# 🤖 CLaRa Training on Colab

[![Paper](https://img.shields.io/badge/Paper-Arxiv-green)](https://arxiv.org/abs/2511.18659)
[![GitHub](https://img.shields.io/badge/GitHub-ml--clara-blue)](https://github.com/apple/ml-clara)

**CLaRa: Bridging Retrieval and Generation with Continuous Latent Reasoning**

This notebook provides a complete training pipeline for CLaRa model on Google Colab.

---

## 📋 Training Pipeline

1. **Environment Setup** - Check GPU, install dependencies
2. **Code & Data Preparation** - Clone repository, prepare training data
3. **Stage 1: Compression Pretraining** - Train compressor with KPCP framework
4. **Stage 2: Instruction Tuning** - Fine-tune on instruction-following tasks
5. **Stage 3: End-to-End Training** - Joint training of reranker and generator
6. **Model Inference & Export** - Test model and save checkpoints

---

### ⚙️ Configuration

**Hardware Requirements:**
- GPU: T4 (16GB) or better (A100 recommended)
- RAM: High RAM (25GB+)
- Runtime: GPU with High RAM

**Training Settings:**
- Base Model: `mistralai/Mistral-7B-Instruct-v0.2`
- Compression Rate: 32x
- Training Framework: OpenRLHF + DeepSpeed ZeRO-2
- Batch Size: Adaptive based on available GPU memory


---
## 1️⃣ Environment Setup

Check GPU availability and system information.

In [None]:
# Check GPU and CUDA
!nvidia-smi
print('\n' + '='*60)
import torch
print(f'PyTorch Version: {torch.__version__}')
print(f'CUDA Available: {torch.cuda.is_available()}')
if torch.cuda.is_available():
    print(f'CUDA Version: {torch.version.cuda}')
    print(f'GPU Device: {torch.cuda.get_device_name(0)}')
    print(f'GPU Memory: {torch.cuda.get_device_properties(0).total_memory / 1024**3:.2f} GB')
print('='*60)

---
## 2️⃣ Install Dependencies

Install required packages.
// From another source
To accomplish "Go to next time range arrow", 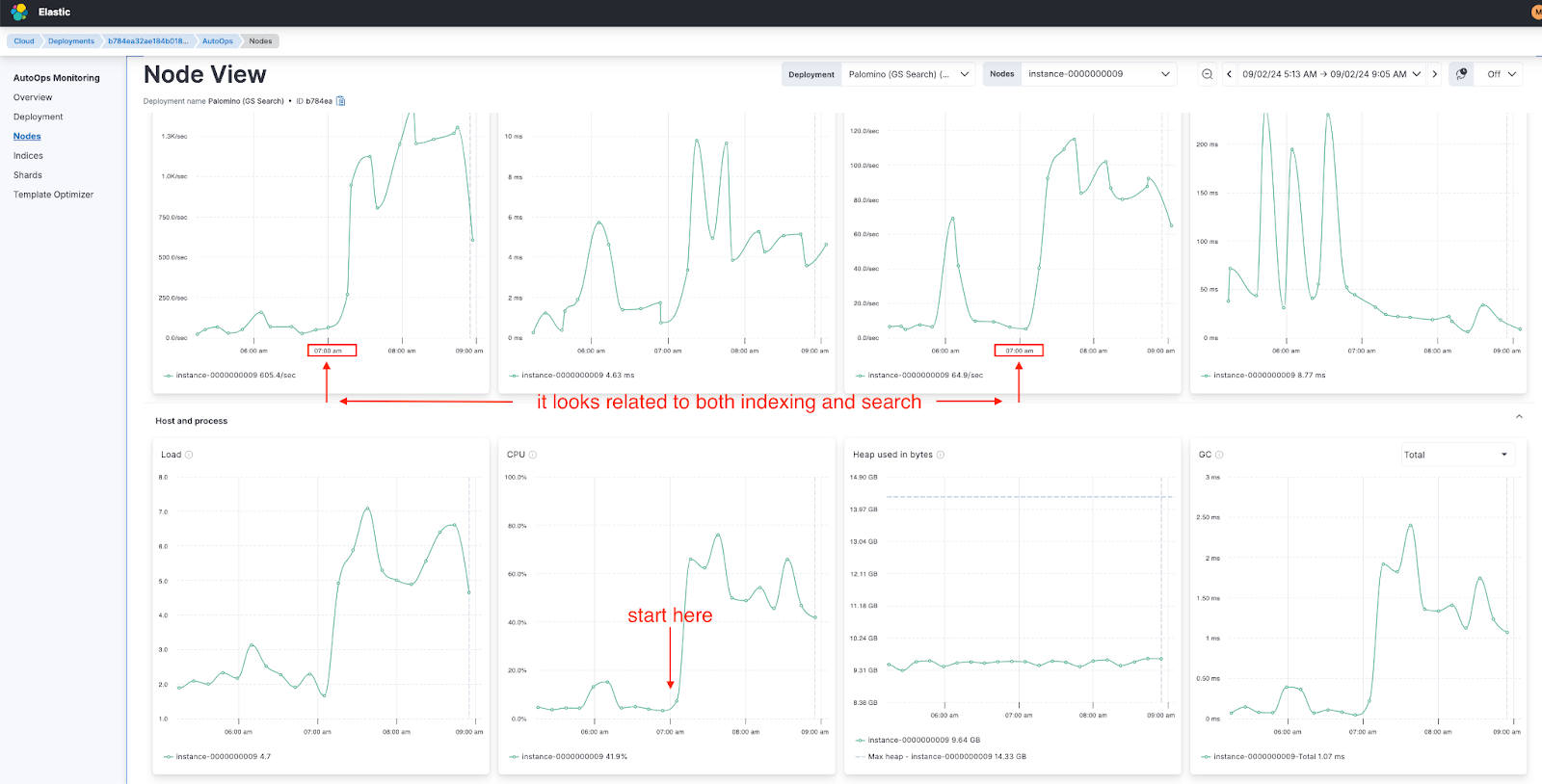I will [1435, 74].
This may take 5-10 minutes.

In [None]:
%%time
# Install core dependencies
!pip install -q accelerate==1.10.1 transformers==4.56.2 datasets==3.2.0 \
    peft==0.17.1 deepspeed==0.18.1 wandb==0.22.2 \
    einops==0.8.1 sentencepiece==0.2.0 tiktoken==0.11.0

print('✅ Core dependencies installed')

# Check DeepSpeed
import deepspeed
print(f'DeepSpeed version: {deepspeed.__version__}')

### Optional: Install Flash Attention (Recommended for speed)

Flash Attention can speed up training by ~15%. Skip if installation fails.

In [None]:
# Option 1: Try precompiled version (fast)
# !pip install flash-attn --no-build-isolation

# Option 2: Skip flash-attn (training still works)
print('⚠️ Skipping flash-attn installation')
print('Training will use standard attention (slightly slower but fully functional)')
USE_FLASH_ATTN = False

---
## 3️⃣ Download Code and Data

Clone CLaRa repository and OpenRLHF framework.

In [None]:
%%time
import os

# Clone CLaRa repository
if not os.path.exists('ml-clara'):
    !git clone https://github.com/apple/ml-clara.git
    print('✅ CLaRa repository cloned')
else:
    print('✅ CLaRa repository already exists')

# Clone OpenRLHF
if not os.path.exists('OpenRLHF_repo'):
    !git clone https://github.com/OpenRLHF/OpenRLHF.git OpenRLHF_repo
    !cp -R -n OpenRLHF_repo/openrlhf/* ml-clara/openrlhf/
    print('✅ OpenRLHF framework integrated')
else:
    print('✅ OpenRLHF already integrated')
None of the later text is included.